• **TASK BRIEF**
Scan the records for the string "Magnético", then copy each line that has it.

Start of ENTRIES PROVIDED

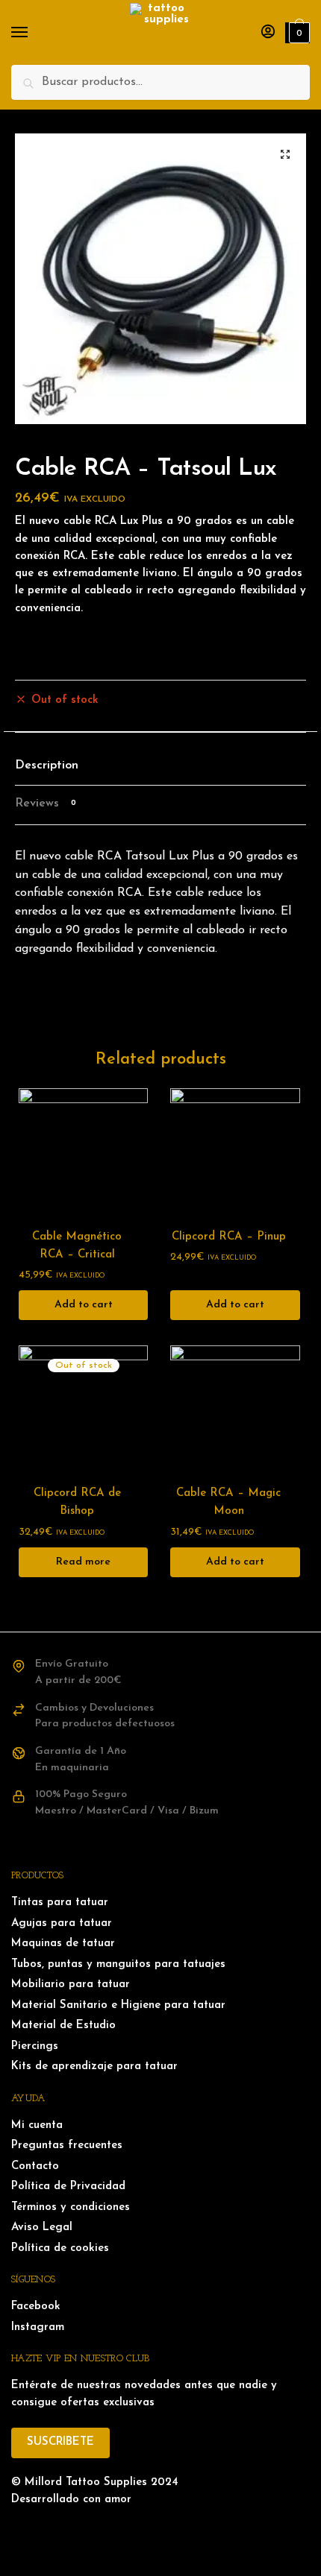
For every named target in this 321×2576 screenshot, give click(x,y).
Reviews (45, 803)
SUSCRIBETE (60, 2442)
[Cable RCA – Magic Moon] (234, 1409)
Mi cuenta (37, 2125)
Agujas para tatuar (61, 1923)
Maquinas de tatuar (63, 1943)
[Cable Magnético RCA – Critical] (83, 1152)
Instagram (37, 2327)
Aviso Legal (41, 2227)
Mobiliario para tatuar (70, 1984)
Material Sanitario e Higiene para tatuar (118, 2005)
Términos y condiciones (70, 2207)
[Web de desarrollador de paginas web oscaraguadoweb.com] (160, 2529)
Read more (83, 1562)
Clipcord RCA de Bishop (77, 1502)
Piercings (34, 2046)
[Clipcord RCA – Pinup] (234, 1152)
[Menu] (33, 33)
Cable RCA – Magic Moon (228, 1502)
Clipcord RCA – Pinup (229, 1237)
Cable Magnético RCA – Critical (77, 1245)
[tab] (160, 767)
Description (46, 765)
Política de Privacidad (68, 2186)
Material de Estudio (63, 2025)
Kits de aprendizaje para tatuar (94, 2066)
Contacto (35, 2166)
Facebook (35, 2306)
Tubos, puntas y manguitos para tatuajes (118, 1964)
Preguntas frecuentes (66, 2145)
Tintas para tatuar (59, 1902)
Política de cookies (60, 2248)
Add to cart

End of ENTRIES PROVIDED

• **ANSWER BOX**
[Cable Magnético RCA – Critical] (83, 1152)
Cable Magnético RCA – Critical (77, 1245)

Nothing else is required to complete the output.